A new survey finds the number of organizations using containers is poised to pass the number of organizations employing DevOps processes in the months ahead. Less clear, however, is the degree to which adoption of containers will force organizations to embrace DevOps.
The survey of 601 IT decision-makers conducted by ClearPath Strategies on behalf of the Cloud Foundry Foundation (CFF) finds that 32 percent of respondents have adopted containers and are employing DevOps processes. But the number of respondents who plan to adopt or evaluate containers in the next 12 months is 25 percent, while 17 percent are planning to adopt or evaluate DevOps processes. Overall, the survey finds that within the next two years, 72 percent of respondents either already are or expect to be using containers. That compares to 66 percent who say the same for DevOps.
The total number of organizations that have broadly adopted containers stands at 18 percent, while another 40 percent have deployed containers on a limited basis. Another 40 percent said they are still in the early stages.
Overall, the survey finds IT organizations are now more willing than ever to employ a broad mix of application development platforms. More than one-third (39 percent) of the survey respondents report using a combination of PaaS, containers and serverless technologies. A total of 64 percent report using PaaS and containers, while 43 percent report using PaaS and serverless and 42 percent report using containers and serverless.
What’s more, 47 percent say they are currently employing a PaaS environment, while 30 percent say they are evaluating or in the early stages of deployment. Twenty-eight percent say they have broadly deployed a PaaS environment.
Interest in serverless computing frameworks is also starting to surge. Only 11 percent of respondents say they are using serverless computing frameworks today, but 35 percent are evaluating at least one.

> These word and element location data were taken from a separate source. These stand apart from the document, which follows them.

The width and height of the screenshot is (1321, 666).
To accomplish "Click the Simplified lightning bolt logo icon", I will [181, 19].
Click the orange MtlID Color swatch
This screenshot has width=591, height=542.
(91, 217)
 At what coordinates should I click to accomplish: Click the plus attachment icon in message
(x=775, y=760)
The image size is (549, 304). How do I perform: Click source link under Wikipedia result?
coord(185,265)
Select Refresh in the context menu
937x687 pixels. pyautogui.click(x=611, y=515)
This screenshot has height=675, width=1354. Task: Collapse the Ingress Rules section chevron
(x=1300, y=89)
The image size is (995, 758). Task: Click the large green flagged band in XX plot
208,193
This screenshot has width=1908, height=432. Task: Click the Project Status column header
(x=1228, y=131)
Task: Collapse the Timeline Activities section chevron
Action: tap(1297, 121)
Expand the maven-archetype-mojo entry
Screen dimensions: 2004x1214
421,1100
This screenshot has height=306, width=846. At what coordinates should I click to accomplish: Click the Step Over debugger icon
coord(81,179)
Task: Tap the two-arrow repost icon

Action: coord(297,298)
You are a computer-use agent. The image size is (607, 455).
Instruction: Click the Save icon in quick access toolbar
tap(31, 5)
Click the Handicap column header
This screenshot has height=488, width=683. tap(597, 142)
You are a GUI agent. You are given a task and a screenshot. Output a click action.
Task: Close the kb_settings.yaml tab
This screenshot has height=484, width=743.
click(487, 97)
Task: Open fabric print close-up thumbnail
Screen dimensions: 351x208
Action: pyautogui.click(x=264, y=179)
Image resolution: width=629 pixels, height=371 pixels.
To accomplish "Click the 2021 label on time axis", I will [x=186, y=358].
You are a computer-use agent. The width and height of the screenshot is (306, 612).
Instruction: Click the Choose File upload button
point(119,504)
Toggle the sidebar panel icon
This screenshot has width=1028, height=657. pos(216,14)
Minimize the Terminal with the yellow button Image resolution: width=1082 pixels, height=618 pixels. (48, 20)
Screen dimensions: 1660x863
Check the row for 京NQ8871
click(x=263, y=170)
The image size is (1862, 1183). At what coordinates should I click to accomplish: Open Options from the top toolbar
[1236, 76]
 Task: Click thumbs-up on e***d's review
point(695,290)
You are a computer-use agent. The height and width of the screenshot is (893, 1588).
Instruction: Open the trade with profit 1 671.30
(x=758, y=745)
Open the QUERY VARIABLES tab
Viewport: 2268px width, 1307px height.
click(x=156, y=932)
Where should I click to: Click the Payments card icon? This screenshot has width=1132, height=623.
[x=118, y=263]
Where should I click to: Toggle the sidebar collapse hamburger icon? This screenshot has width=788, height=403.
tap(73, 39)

Interestingly. more than one-third (39 percent) of respondents say they are using a combination of containers, PaaS environments and serverless computing frameworks, which indicates a high correlation of adoption of cloud-native computing technologies. In fact, well over half (57 percent) of IT decision-makers report their companies are building new cloud-native applications as well as refactoring existing applications. Only 13 percent are relying on refactoring applications alone.
CFF CTO Chip Childers says it’s clear most organizations are no longer simply trying to “lift and shift” existing on-premises applications into the cloud. The benefits of cloud technologies are only fully realized when organizations either build a new application or modernize an existing one in a way that is optimized for a cloud platform, says Childers.
It’s still unclear how much organizations will rely on PaaS environments versus emerging container-as-a-service (CaaS) environments. PaaS environments are rapidly absorbing a variety of containers technologies such as Kubernetes. In the case of Cloud Foundry, Childers notes there is already a distribution from SUSE that enables Cloud Foundry to be deployed on top of Kubernetes. Alternatively, an effort is underway to allow organizations to swap out the container orchestration engine developed by the CFF for Kubernetes.
Regardless of the path chosen, it’s clear that application development is going through an unprecedented period of transformation at a much faster rate than anyone would have anticipated a few short years ago.